### WORK TASK
Return the records that follow, unchanged and complete.

◆ ◆ ◆ ◆ ◆ ◆ ◆

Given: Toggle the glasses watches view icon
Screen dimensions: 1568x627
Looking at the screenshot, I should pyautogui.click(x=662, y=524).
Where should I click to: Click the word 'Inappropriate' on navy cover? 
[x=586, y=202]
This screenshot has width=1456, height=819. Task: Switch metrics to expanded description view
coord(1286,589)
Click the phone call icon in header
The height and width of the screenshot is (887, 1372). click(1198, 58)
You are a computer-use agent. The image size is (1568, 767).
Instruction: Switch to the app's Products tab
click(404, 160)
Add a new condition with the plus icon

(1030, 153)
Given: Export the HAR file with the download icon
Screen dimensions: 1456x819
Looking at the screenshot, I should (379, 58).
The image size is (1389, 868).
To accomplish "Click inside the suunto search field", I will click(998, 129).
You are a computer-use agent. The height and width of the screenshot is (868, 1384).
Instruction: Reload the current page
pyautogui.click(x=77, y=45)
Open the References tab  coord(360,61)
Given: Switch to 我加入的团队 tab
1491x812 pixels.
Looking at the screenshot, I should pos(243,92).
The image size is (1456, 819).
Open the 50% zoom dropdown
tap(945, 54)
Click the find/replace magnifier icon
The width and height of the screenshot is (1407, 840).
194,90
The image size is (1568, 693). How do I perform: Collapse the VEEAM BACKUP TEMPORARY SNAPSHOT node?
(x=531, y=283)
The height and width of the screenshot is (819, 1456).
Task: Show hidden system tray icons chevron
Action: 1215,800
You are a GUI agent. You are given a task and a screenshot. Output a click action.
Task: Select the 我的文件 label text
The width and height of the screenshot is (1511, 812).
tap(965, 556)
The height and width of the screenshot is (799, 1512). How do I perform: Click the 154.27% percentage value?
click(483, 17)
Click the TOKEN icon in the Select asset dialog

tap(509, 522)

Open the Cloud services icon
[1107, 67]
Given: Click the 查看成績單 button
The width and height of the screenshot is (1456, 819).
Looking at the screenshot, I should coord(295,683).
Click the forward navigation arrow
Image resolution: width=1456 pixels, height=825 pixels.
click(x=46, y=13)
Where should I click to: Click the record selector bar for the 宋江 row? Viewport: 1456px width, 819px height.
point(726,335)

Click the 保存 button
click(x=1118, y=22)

◆ ◆ ◆ ◆ ◆ ◆ ◆

### RESULT
Given: Toggle the glasses watches view icon
Screen dimensions: 1568x627
Looking at the screenshot, I should pyautogui.click(x=662, y=524).
Where should I click to: Click the word 'Inappropriate' on navy cover? 
[x=586, y=202]
This screenshot has width=1456, height=819. Task: Switch metrics to expanded description view
coord(1286,589)
Click the phone call icon in header
The height and width of the screenshot is (887, 1372). click(1198, 58)
You are a computer-use agent. The image size is (1568, 767).
Instruction: Switch to the app's Products tab
click(404, 160)
Add a new condition with the plus icon

(1030, 153)
Given: Export the HAR file with the download icon
Screen dimensions: 1456x819
Looking at the screenshot, I should (379, 58).
The image size is (1389, 868).
To accomplish "Click inside the suunto search field", I will click(998, 129).
You are a computer-use agent. The height and width of the screenshot is (868, 1384).
Instruction: Reload the current page
pyautogui.click(x=77, y=45)
Open the References tab  coord(360,61)
Given: Switch to 我加入的团队 tab
1491x812 pixels.
Looking at the screenshot, I should pos(243,92).
The image size is (1456, 819).
Open the 50% zoom dropdown
tap(945, 54)
Click the find/replace magnifier icon
The width and height of the screenshot is (1407, 840).
194,90
The image size is (1568, 693). How do I perform: Collapse the VEEAM BACKUP TEMPORARY SNAPSHOT node?
(x=531, y=283)
The height and width of the screenshot is (819, 1456).
Task: Show hidden system tray icons chevron
Action: 1215,800
You are a GUI agent. You are given a task and a screenshot. Output a click action.
Task: Select the 我的文件 label text
The width and height of the screenshot is (1511, 812).
tap(965, 556)
The height and width of the screenshot is (799, 1512). How do I perform: Click the 154.27% percentage value?
click(483, 17)
Click the TOKEN icon in the Select asset dialog

tap(509, 522)

Open the Cloud services icon
[1107, 67]
Given: Click the 查看成績單 button
The width and height of the screenshot is (1456, 819).
Looking at the screenshot, I should coord(295,683).
Click the forward navigation arrow
Image resolution: width=1456 pixels, height=825 pixels.
click(x=46, y=13)
Where should I click to: Click the record selector bar for the 宋江 row? Viewport: 1456px width, 819px height.
point(726,335)

Click the 保存 button
click(x=1118, y=22)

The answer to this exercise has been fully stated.